Kartu langganan gas bersubsidi Kota Jambi jadi percontohan nasional

Kartu langganan gas bersubsidi Kota Jambi jadi percontohan nasional

Wakil Wali Kota Jambi menyerahkan kartu langganan gas bersubsidi kepada warga. Kartu langganan gas bersubsidi Kota Jambi menjadi percontohan nasional. (Antara/Muhamad Hanapi)

Jambi (ANTARA) - Inovasi Pemerintah Kota Jambi yang menggunakan kartu langganan bagi masyarakat untuk mendapatkan gas 3 kilogram bersubsidi di pangkalan menjadi percontohan nasional.

“Inovasi kartu langganan gas tiga kilogram bersubsidi ini pertama di kabupaten dan kota di Indonesia, sehingga menjadi contoh nasional,” kata Wali Kota Jambi Syarif Fasha di Jambi, Rabu.

Sudah satu tahun Pemerintah Kota Jambi melakukan uji coba penggunaan kartu langganan gas tiga kilogram bersubsidi tersebut. Meski masih terdapat kendala dan evaluasi, namun penggunaan kartu langganan tersebut terbukti dapat mengatasi permasalahan yang kerap muncul.

Baca juga: Implementasi harga baru gas diyakini dorong ekspansi sektor manufaktur

Tidak lagi terjadi kelangkaan gas tiga kilogram di tengah masyarakat. Masyarakat tidak lagi antre untuk membeli gas, karena gas tersedia untuk masyarakat yang memiliki kartu langganan.

Dengan Inovasi tersebut,  beberapa waktu lalu Wali Kota Jambi Syarif Fasha diminta untuk menjadi narasumber oleh Kementerian ESDM di depa  bupati dan wali kota se-Indonesia terkait penerapan kartu langganan gas tiga kilogram bersubsidi tersebut.

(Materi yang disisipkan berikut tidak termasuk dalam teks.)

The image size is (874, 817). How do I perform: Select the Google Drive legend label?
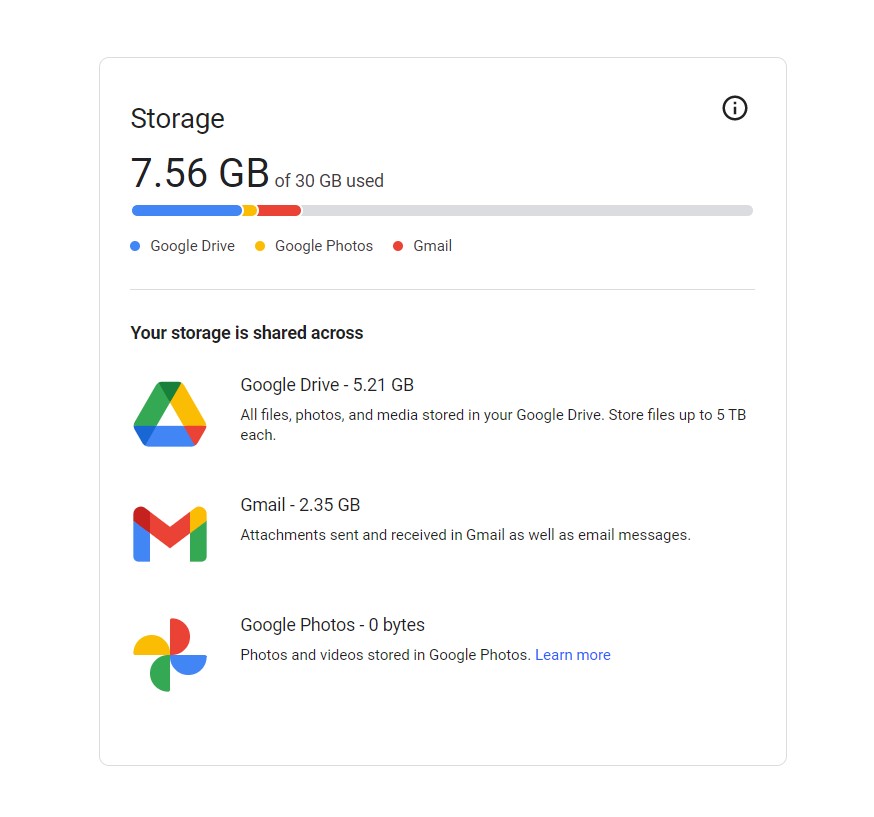click(x=192, y=246)
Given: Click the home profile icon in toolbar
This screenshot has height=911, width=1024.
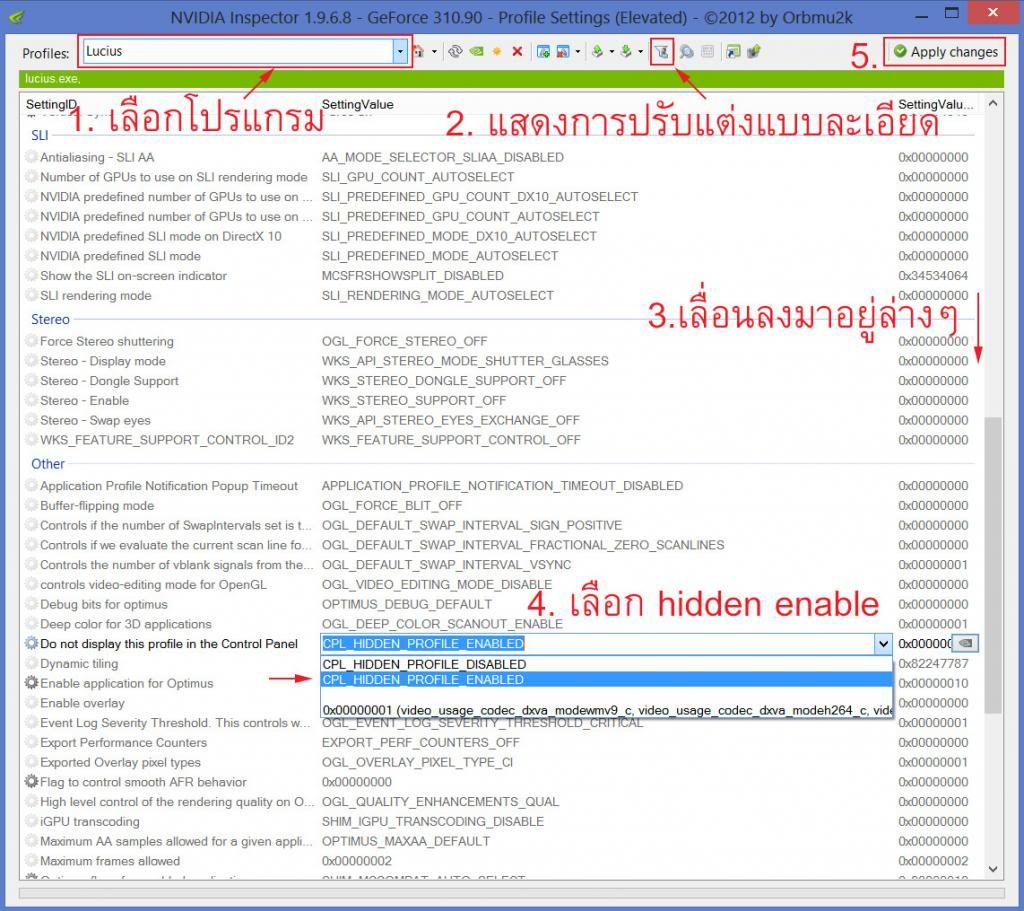Looking at the screenshot, I should (419, 52).
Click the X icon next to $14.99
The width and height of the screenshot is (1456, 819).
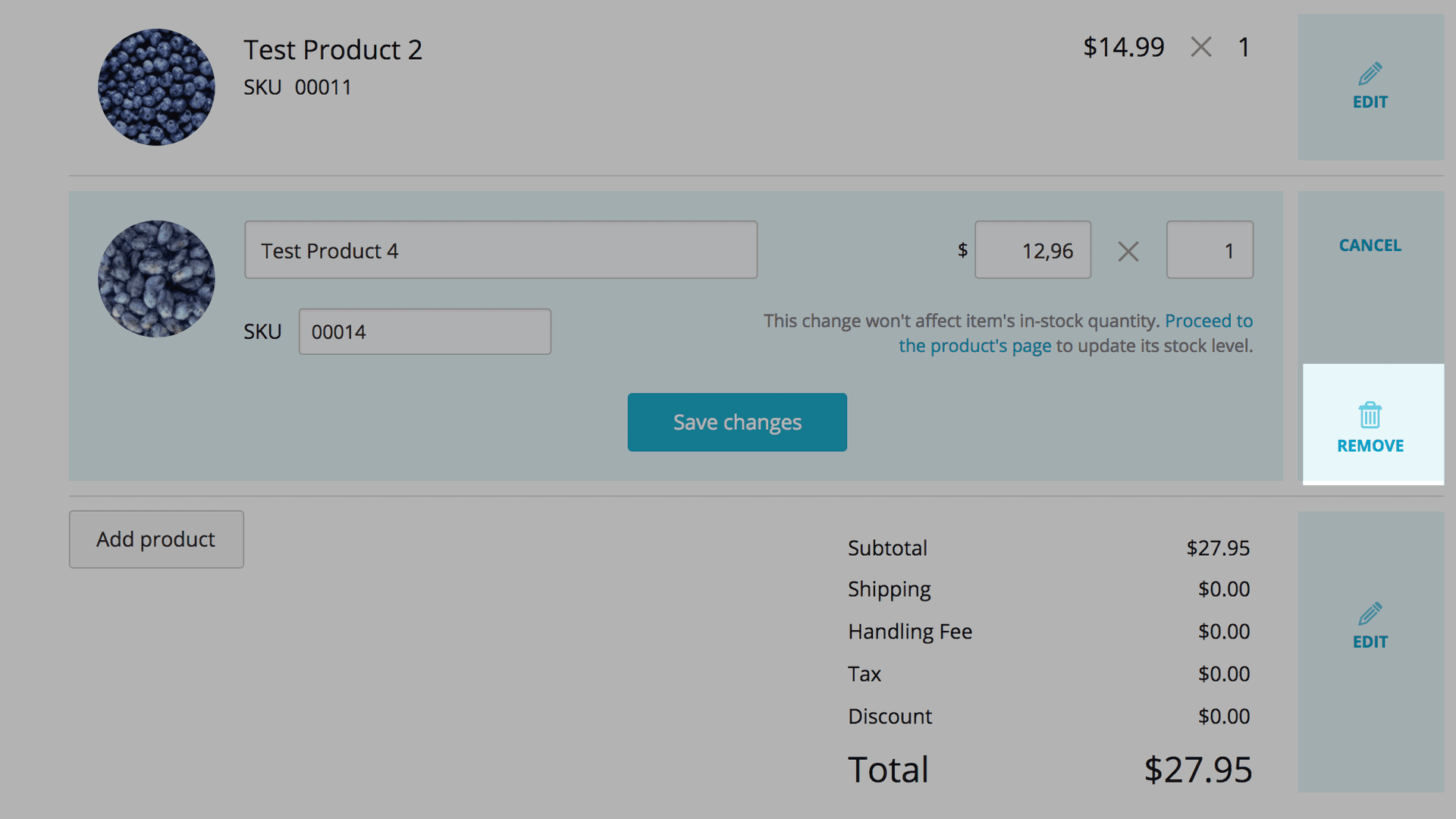point(1200,48)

“Selama ini masyarakat dihadapkan dengan kelangkaan dan antrean saat hendak membeli gas, dengan kartu langganan ini hal tersebut sudah dapat diatasi,” kata Syarif Fasha.

Baca juga: Kementerian ESDM: subsidi elpiji melon masih dijalankan

Dijelaskannya, setiap pangkalan diberikan daftar nama pelanggan. Pangkalan dilarang menjual gas tiga kilogram bersubsidi keluar daerah pangkalan, seperti kepada masyarakat di luar kelurahan. Dan tidak diperkenankan menjual gas kepada masyarakat yang namanya tidak terdaftar dalam daftar nama yang ada pada pangkalan gas.

“Saat ini yang masih menjadi kendala yakni validasi data pelanggan, karena data pelanggan ini terus berubah sehingga sejumlah kecamatan masih dalam tahap validasi data pelanggan,” kata Syarif Fasha.

Jika pangkalan melakukan pelanggaran,  melalui Dinas Perindustrian dan Perdagangan pangkalan tersebut direkomendasikan untuk dicabut izin pangkalannya kepada Pertamina.

“Inovasi ini diinisiasi oleh Pemkot Jambi dan Pertamina EP Jambi, sehingga dapat dilaksanakan dengan baik,” katanya.